Os sinais que ajudam os cientistas a entender como os humanos envelhecem também aparecem nos cães, segundo um estudo do Dog Aging Project publicado na revista The Journals of Gerontology. A descoberta reforça a ideia de que as duas espécies compartilham processos biológicos parecidos ao longo da vida.
A pesquisa identificou que substâncias produzidas naturalmente pelo organismo, chamadas metabólitos, seguem padrões semelhantes em cães e pessoas quando estão associadas à longevidade ou morte precoce.
Em vez de observar apenas uma molécula, os pesquisadores buscaram conjuntos de metabólitos que funcionam como uma espécie de “assinatura biológica” do organismo. Esses padrões apareceram de forma semelhante nas duas espécies.

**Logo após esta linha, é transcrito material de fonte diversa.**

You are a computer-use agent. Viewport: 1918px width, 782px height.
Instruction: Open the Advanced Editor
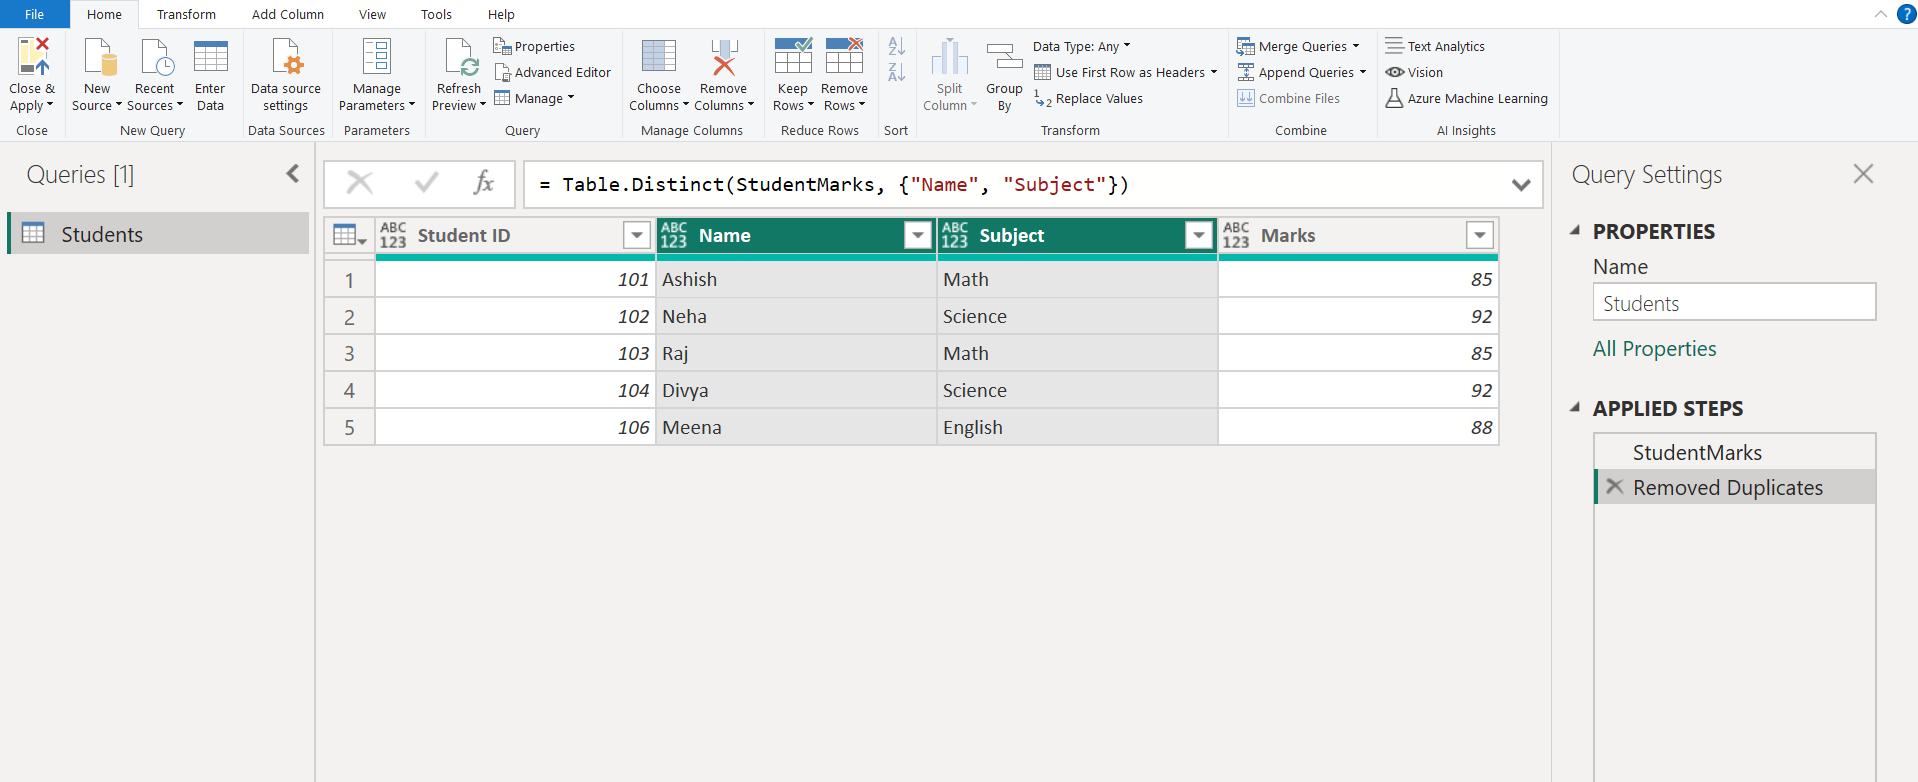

Além da semelhança biológica, os cães também são considerados bons modelos para esse tipo de pesquisa porque costumam dividir hábitos e ambiente com seus tutores, como alimentação, rotina e nível de atividade física.
“As moléculas que representam risco para os cães ou que os protegem contra uma morte prematura são muito semelhantes às encontradas em humanos, demonstrando que compartilhamos características importantes da biologia do envelhecimento, o que é realmente interessante e gratificante”, disse Kate Creevy, diretora veterinária do Projeto de Envelhecimento Canino, em entrevista ao Phys.Org.
“Nossos resultados também destacam o valor dos cães de estimação como modelo para o estudo da saúde a longo prazo e da expectativa de vida.”